**Work instructions**
Below are records that contain pictures; transcribe the text exactly and omit the pictures.

**Provided records**
- - - - - - -
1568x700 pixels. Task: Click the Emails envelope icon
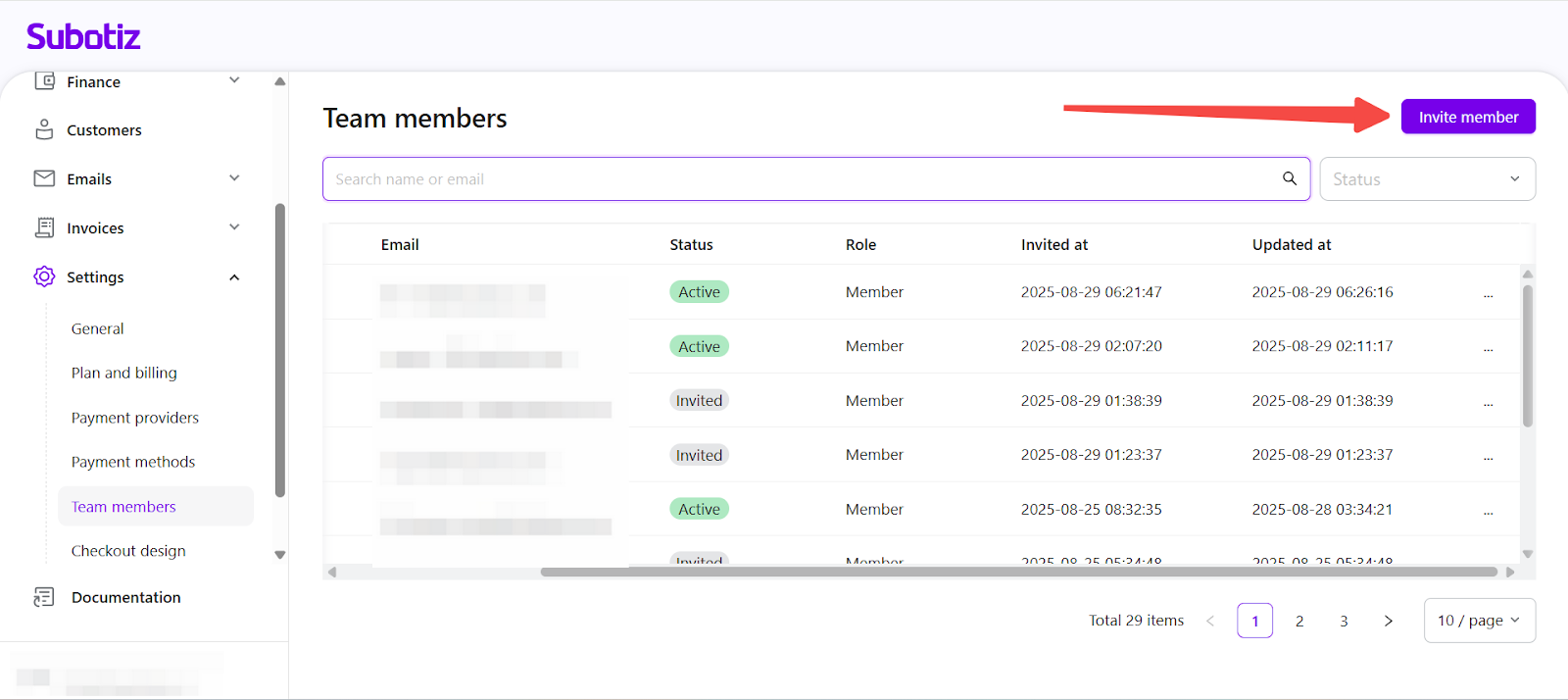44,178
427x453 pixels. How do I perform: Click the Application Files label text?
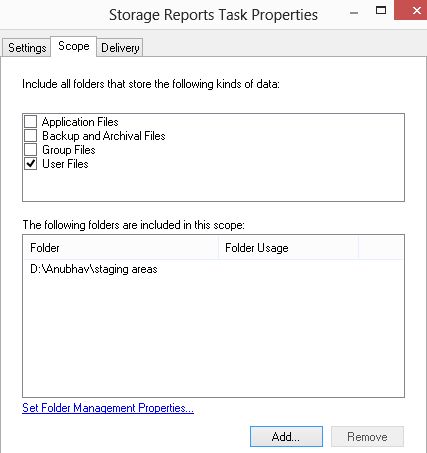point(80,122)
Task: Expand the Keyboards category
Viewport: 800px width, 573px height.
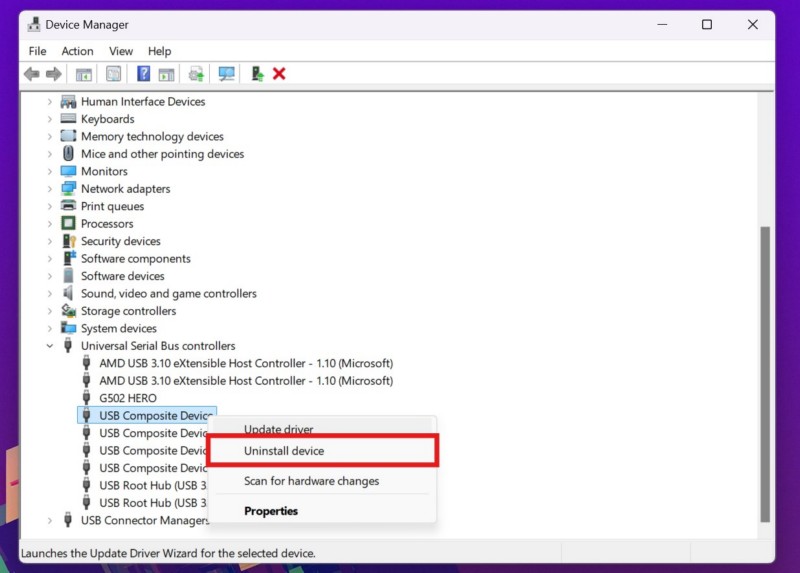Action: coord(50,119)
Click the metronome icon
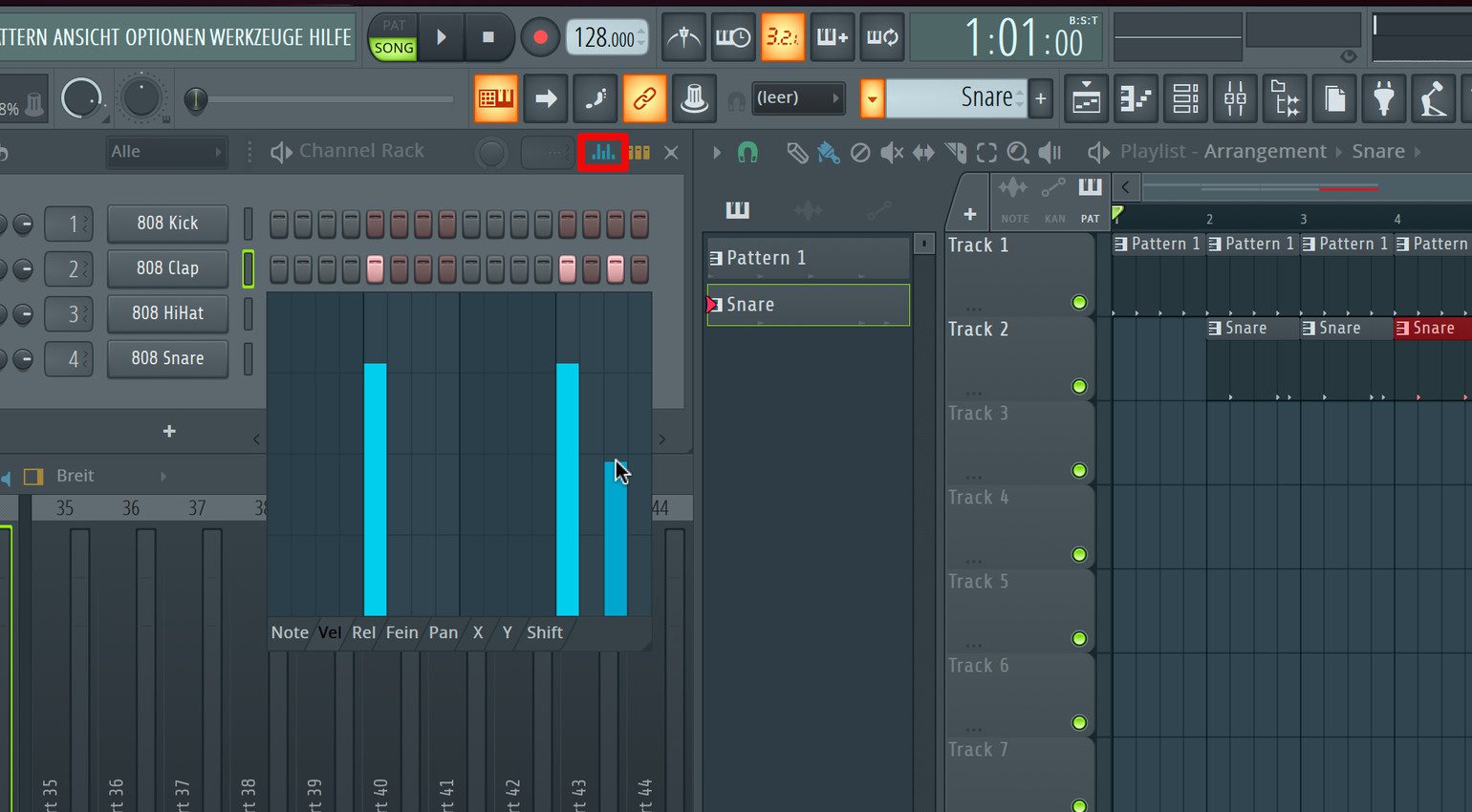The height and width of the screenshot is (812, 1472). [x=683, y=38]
- - - - - - -
**Written solution**
1568x700 pixels. Task: Click the Emails envelope icon
44,178
427x453 pixels. How do I perform: Click the Application Files label text?
point(80,122)
Task: Expand the Keyboards category
Viewport: 800px width, 573px height.
Action: coord(50,119)
Click the metronome icon
The height and width of the screenshot is (812, 1472). [x=683, y=38]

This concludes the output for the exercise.